--- Activity list ---
**1.** In the text about GSQL and Atlas, what two things does Atlas compare to generate migration scripts?
**2.** Proceed with the text about GSQL and Atlas from its last sentence onward.

--- Extract provided ---
========================================================================

Atlas is a schema-as-code tool that automatically generates migration scripts by comparing your desired state (the SQL output from GSQL) with your current database state. The workflow is beautifully simple:
# Compile GSQL to SQL
gsql compile schema.gsql > schema.sql
# Let Atlas generate the migration
atlas migrate diff create_initial \
--to file://schema.sql \
--dev-url "docker://postgres/15/dev"
# Apply it
atlas migrate apply --url "postgresql://..."
The combination is powerful: GSQL eliminates schema boilerplate at authoring time, and Atlas eliminates migration boilerplate at deployment time. Together, they let you focus on modeling your domain instead of fighting your tools.
Why GSQL Matters
After working with GSQL on a real project, I’ve come to appreciate what it enables:
1. True DRY schemas. Define common patterns once, instantiate them anywhere. No more copy-paste-modify cycles.
2. Type-safe polymorphism. Get the flexibility of polymorphic associations with the safety of foreign key constraints. Each specialized table gets its own FK.
3. Composable abstractions. Mix and match concepts to build complex schemas from simple, reusable building blocks.
4. Database-native. Unlike ORMs, GSQL compiles to PostgreSQL. You get full access to database features (constraints, indexes, triggers) while eliminating repetition.

========================================================================

Pixel coordinate grounding data
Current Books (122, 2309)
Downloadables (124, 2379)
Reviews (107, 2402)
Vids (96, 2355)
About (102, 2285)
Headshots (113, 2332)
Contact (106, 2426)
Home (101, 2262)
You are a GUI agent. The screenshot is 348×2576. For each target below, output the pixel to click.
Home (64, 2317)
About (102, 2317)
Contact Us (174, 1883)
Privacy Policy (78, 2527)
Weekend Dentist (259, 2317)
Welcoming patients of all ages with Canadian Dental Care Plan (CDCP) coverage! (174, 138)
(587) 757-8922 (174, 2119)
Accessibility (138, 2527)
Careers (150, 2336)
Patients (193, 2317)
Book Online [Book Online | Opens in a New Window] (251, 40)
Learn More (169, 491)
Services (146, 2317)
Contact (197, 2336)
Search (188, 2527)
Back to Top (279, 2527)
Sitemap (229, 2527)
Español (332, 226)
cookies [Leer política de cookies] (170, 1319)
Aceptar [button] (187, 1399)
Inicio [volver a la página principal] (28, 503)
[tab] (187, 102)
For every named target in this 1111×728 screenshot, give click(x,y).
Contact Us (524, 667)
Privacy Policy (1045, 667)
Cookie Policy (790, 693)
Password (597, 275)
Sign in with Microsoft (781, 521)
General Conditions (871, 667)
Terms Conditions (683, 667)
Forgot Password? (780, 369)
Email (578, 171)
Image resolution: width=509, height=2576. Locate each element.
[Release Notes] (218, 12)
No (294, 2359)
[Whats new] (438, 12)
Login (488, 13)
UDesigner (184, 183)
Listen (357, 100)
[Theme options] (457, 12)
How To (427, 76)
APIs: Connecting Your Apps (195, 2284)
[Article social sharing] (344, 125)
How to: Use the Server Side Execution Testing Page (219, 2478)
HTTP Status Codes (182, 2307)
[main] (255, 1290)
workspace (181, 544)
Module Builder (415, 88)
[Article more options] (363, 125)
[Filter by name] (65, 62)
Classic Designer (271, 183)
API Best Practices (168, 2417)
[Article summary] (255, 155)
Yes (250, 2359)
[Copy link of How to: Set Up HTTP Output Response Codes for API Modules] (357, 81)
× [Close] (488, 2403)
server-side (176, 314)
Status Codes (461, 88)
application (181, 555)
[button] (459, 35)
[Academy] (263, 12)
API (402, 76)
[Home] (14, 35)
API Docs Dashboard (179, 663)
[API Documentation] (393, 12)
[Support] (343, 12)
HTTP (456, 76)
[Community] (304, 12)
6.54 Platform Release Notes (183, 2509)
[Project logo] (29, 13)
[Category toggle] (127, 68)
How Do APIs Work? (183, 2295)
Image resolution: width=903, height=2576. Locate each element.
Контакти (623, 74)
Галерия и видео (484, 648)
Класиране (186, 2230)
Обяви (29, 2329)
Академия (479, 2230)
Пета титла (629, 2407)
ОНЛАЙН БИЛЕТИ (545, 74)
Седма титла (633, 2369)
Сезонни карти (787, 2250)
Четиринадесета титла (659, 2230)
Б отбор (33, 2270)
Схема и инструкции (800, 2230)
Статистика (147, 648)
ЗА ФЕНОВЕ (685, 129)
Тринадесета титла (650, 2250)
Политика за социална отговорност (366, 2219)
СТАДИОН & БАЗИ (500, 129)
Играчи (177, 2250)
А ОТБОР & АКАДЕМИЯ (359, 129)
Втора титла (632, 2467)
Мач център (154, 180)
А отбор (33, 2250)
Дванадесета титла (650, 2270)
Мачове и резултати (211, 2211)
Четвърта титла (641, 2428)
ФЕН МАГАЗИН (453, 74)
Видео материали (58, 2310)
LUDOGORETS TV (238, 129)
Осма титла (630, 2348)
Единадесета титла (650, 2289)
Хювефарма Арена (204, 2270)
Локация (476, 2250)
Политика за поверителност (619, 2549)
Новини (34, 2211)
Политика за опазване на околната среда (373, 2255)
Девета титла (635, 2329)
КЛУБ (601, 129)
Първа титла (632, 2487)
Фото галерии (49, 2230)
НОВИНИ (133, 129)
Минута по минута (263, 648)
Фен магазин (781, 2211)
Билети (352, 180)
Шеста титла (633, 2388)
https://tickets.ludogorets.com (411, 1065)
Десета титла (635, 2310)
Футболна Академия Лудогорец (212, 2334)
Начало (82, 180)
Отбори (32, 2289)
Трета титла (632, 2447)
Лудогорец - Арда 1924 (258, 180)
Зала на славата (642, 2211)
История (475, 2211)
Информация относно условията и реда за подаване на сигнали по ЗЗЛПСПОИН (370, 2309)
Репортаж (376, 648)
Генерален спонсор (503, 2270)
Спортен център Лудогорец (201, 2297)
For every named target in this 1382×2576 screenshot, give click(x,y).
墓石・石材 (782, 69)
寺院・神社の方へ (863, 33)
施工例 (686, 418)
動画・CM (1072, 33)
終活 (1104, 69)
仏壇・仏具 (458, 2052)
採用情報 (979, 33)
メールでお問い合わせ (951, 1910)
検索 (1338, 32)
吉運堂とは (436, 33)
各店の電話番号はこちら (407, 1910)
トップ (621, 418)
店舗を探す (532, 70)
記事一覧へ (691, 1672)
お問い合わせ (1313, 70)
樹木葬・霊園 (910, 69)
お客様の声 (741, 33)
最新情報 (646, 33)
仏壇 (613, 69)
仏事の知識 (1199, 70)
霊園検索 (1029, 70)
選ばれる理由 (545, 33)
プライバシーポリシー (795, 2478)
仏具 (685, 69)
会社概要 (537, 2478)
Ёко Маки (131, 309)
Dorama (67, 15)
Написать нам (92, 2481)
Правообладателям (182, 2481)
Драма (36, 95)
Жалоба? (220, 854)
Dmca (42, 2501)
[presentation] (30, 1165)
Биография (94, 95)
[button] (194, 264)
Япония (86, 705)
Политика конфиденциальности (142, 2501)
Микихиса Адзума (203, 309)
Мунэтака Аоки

========================================================================

--- Responses to the tasks ---
**1.** Atlas compares the desired state (the SQL output from GSQL) with the current database state.

**2.**
5. Maintainability. When you need to change a pattern (say, adding a field to all announcements), you change it once in the concept. Update all instantiations by recompiling.
Try It Yourself
GSQL is highly experimental but functional. I use it in production for an unlisted side project. The compiler is open source and available on GitHub.
You can also try the online playground to see some more complicated examples and experiment with your own concepts.
The core idea — parametric polymorphism for schemas — feels inevitable. We’ve had generics in programming languages for decades. SQL schemas deserve the same power.
If you’re tired of maintaining repetitive schema definitions, give GSQL a try. And if you do, I’d love to hear what concepts you build and what you think of it.
GSQL is an experimental DSL. Use it in production at your own risk, but please report bugs and share your concepts.